TO DO
The line with "Click the GET badge for /concerts", the line with "Viewport: 926px width, 789px", and all lines between them in the material below: return these exactly, and no others.

THE RECORDS
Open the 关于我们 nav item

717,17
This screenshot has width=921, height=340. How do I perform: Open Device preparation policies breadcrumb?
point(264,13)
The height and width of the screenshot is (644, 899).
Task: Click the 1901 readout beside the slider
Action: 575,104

---

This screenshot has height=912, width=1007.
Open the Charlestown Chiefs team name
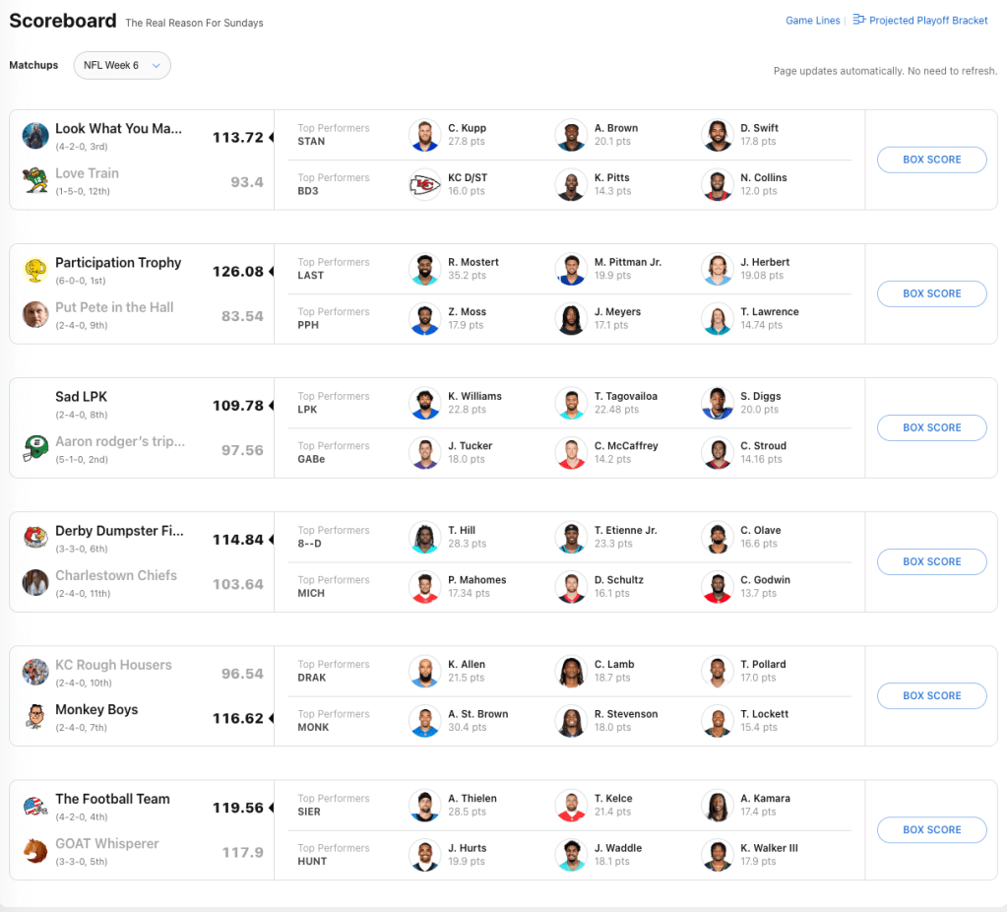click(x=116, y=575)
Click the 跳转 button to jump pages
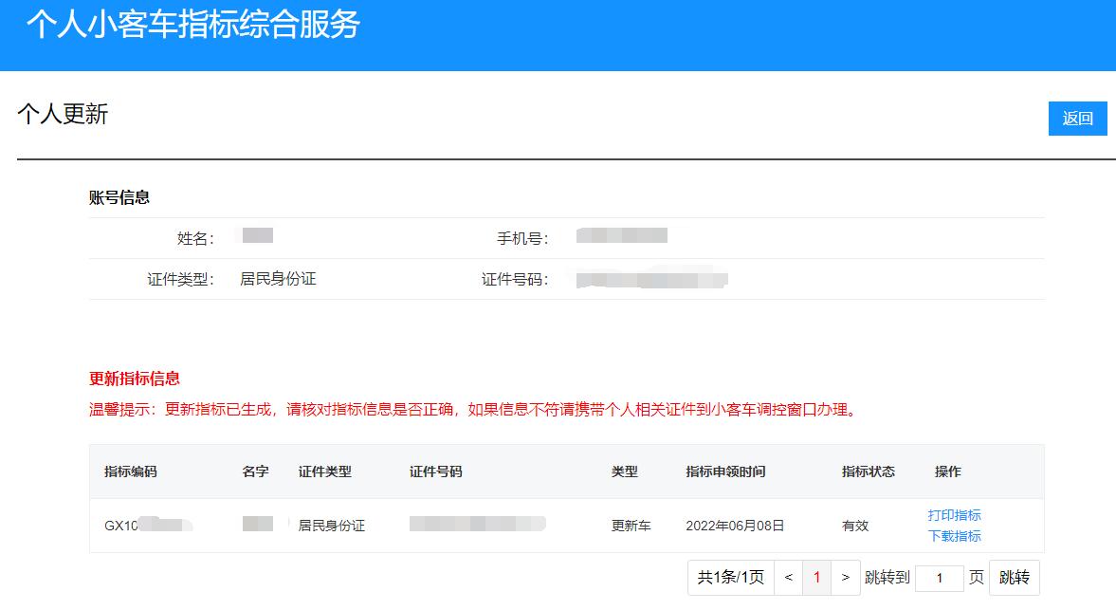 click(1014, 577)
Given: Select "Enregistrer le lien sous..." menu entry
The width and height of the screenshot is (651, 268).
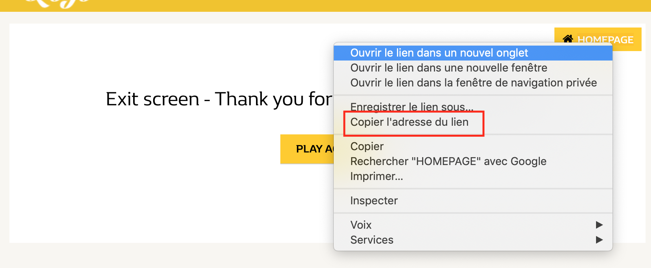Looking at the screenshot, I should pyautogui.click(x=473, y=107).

* * *

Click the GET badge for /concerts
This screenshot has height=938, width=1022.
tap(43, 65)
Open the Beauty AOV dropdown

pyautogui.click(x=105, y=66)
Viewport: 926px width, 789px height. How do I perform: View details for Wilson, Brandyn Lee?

ANSWER TO THE EXERCISE
Click the GET badge for /concerts
This screenshot has height=938, width=1022.
tap(43, 65)
Open the Beauty AOV dropdown

pyautogui.click(x=105, y=66)
Viewport: 926px width, 789px height. How do I perform: View details for Wilson, Brandyn Lee?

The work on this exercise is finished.